> Work required
Below is a listing; retype exactly the line with "The image size" and every line after it through the end, and only those, leaving out the pictures.

################

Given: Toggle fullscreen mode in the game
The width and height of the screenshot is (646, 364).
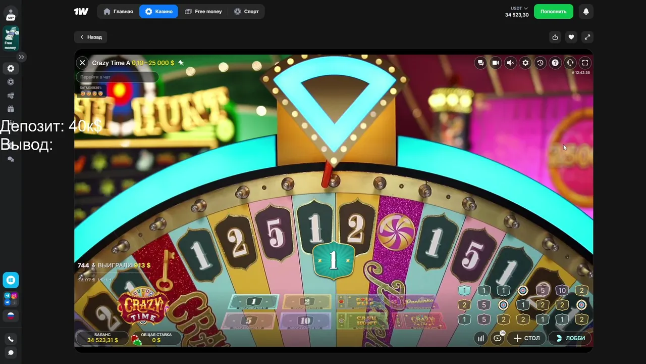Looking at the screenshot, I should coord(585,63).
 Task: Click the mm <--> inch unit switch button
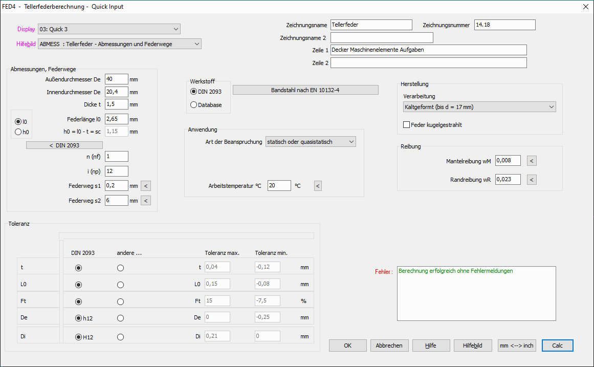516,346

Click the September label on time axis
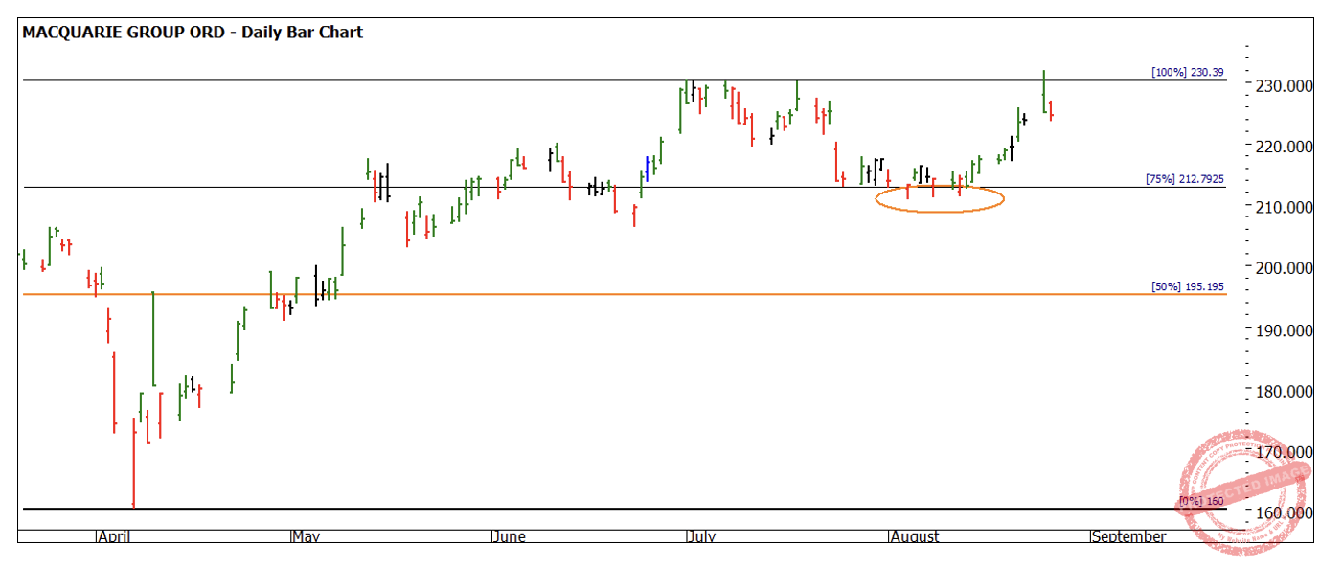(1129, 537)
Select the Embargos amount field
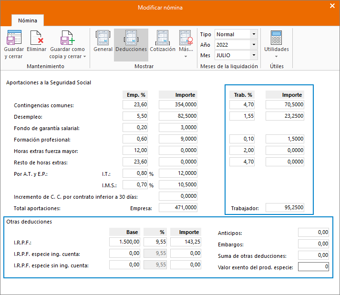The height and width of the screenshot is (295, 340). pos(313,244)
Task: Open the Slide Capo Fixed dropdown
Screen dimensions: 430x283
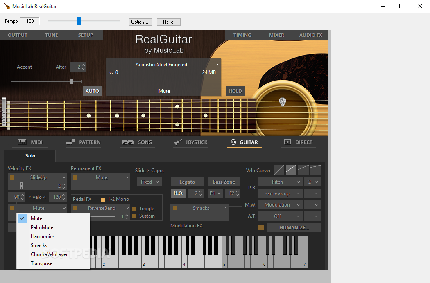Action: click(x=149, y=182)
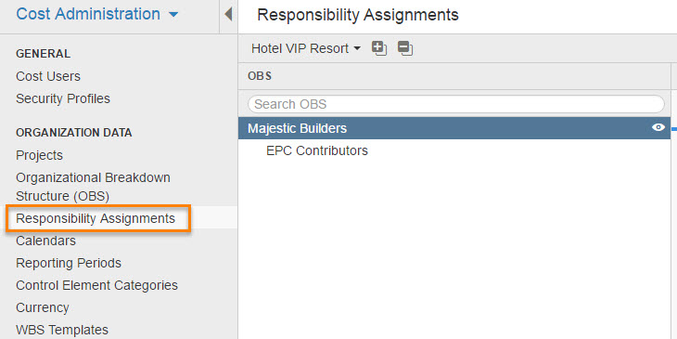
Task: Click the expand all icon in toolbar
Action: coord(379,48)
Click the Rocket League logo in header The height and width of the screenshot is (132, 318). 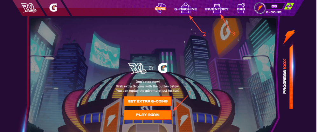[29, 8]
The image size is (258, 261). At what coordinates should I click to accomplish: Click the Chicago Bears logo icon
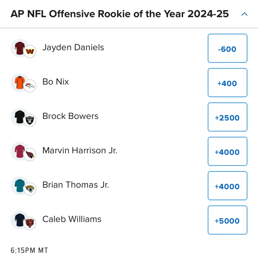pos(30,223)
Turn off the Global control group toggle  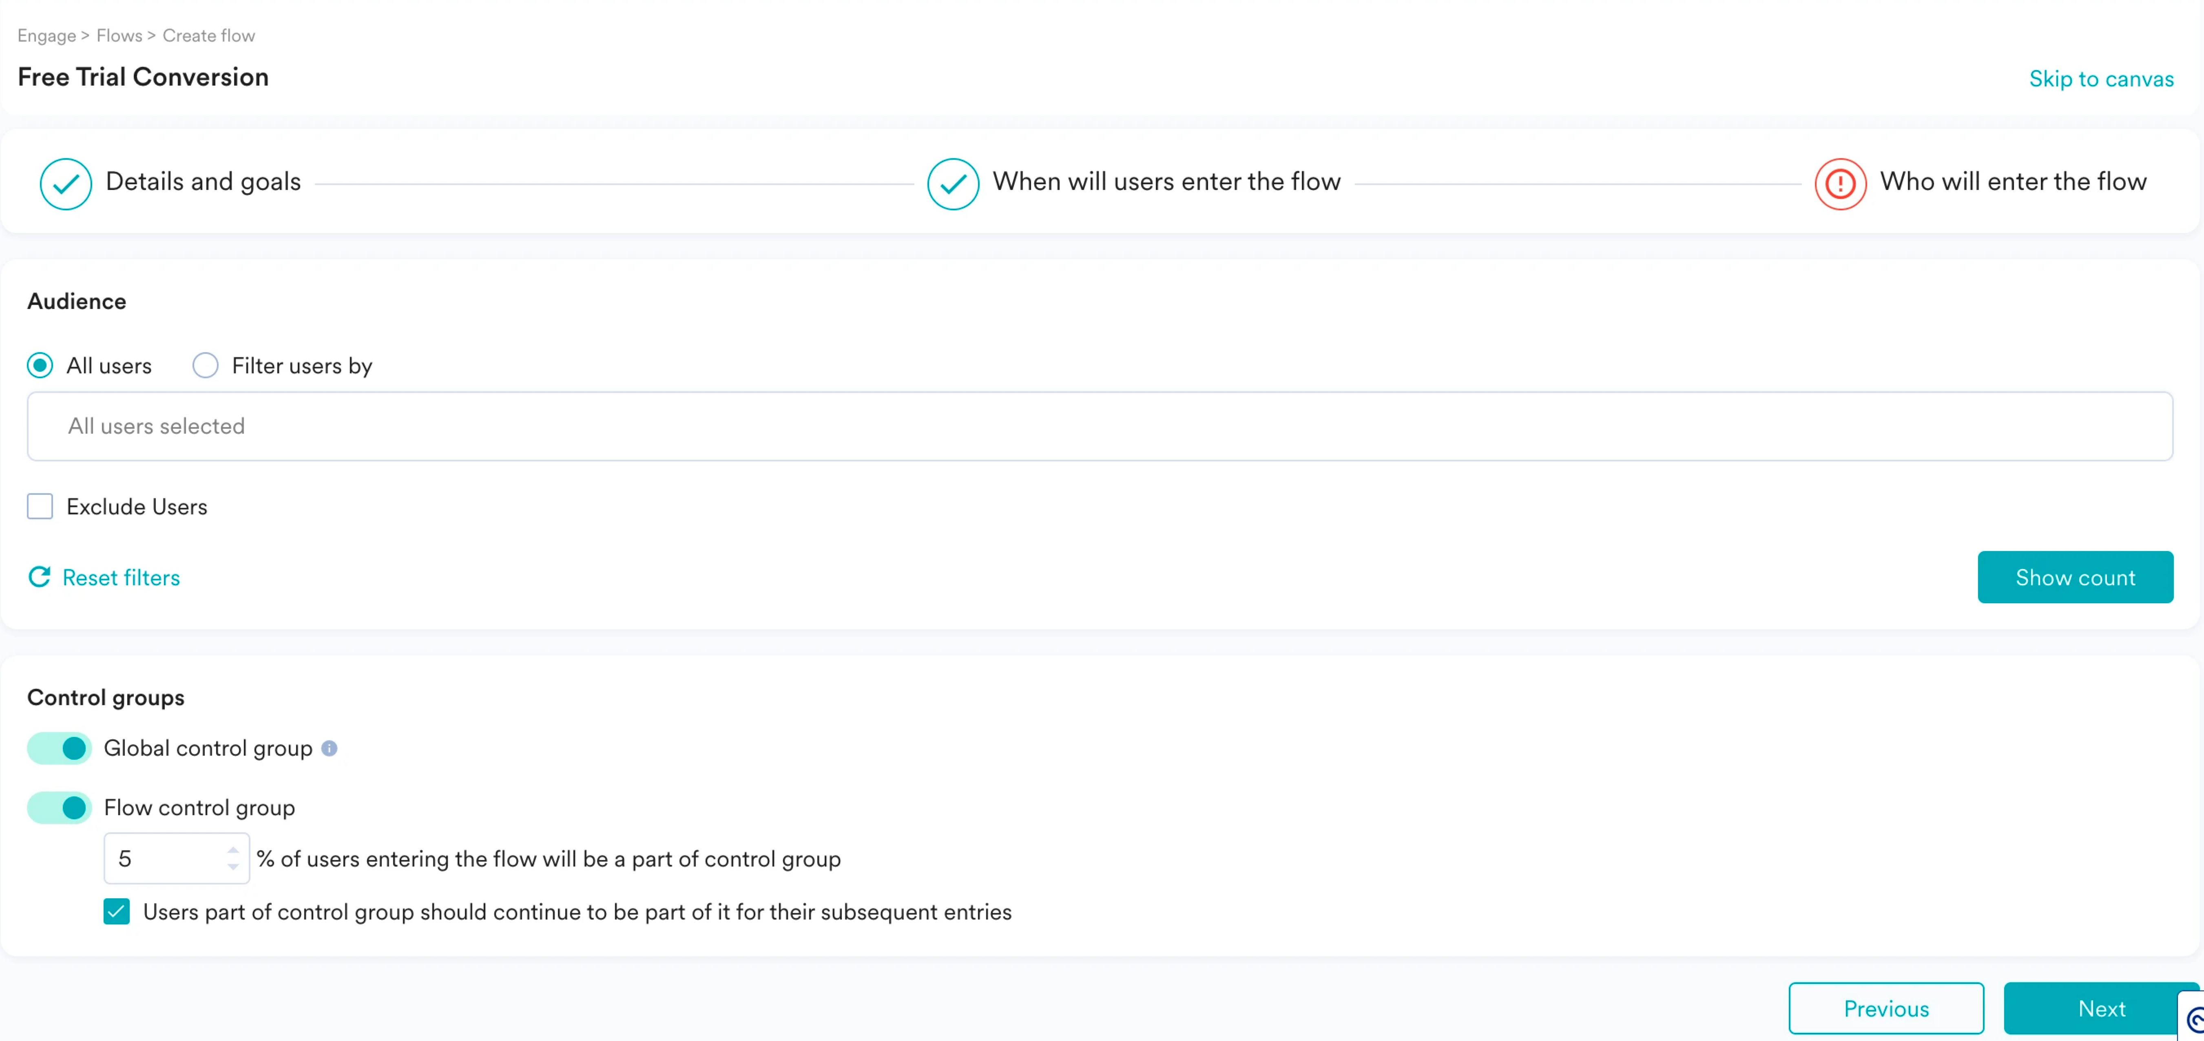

################

> Response to this exercise
The image size is (258, 261). At what coordinates should I click to accomplish: Click the Chicago Bears logo icon
pos(30,223)
Turn off the Global control group toggle  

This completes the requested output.